### [Record excerpts]

-- -- --

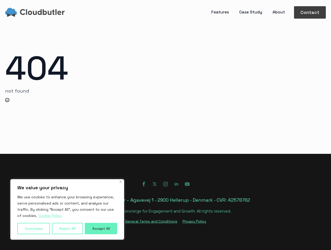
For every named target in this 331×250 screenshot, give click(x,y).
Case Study (250, 12)
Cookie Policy (50, 215)
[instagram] (165, 184)
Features (220, 12)
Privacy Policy (194, 221)
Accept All (101, 228)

-- -- --

### [Prompt]
Can you rewrite the records above, substituting "Notice" for every "Policy", changing nothing else and leaving out the pictures?

### [Solution for this exercise]
For every named target in this 331×250 screenshot, give click(x,y).
Case Study (250, 12)
Cookie Notice (50, 215)
[instagram] (165, 184)
Features (220, 12)
Privacy Notice (194, 221)
Accept All (101, 228)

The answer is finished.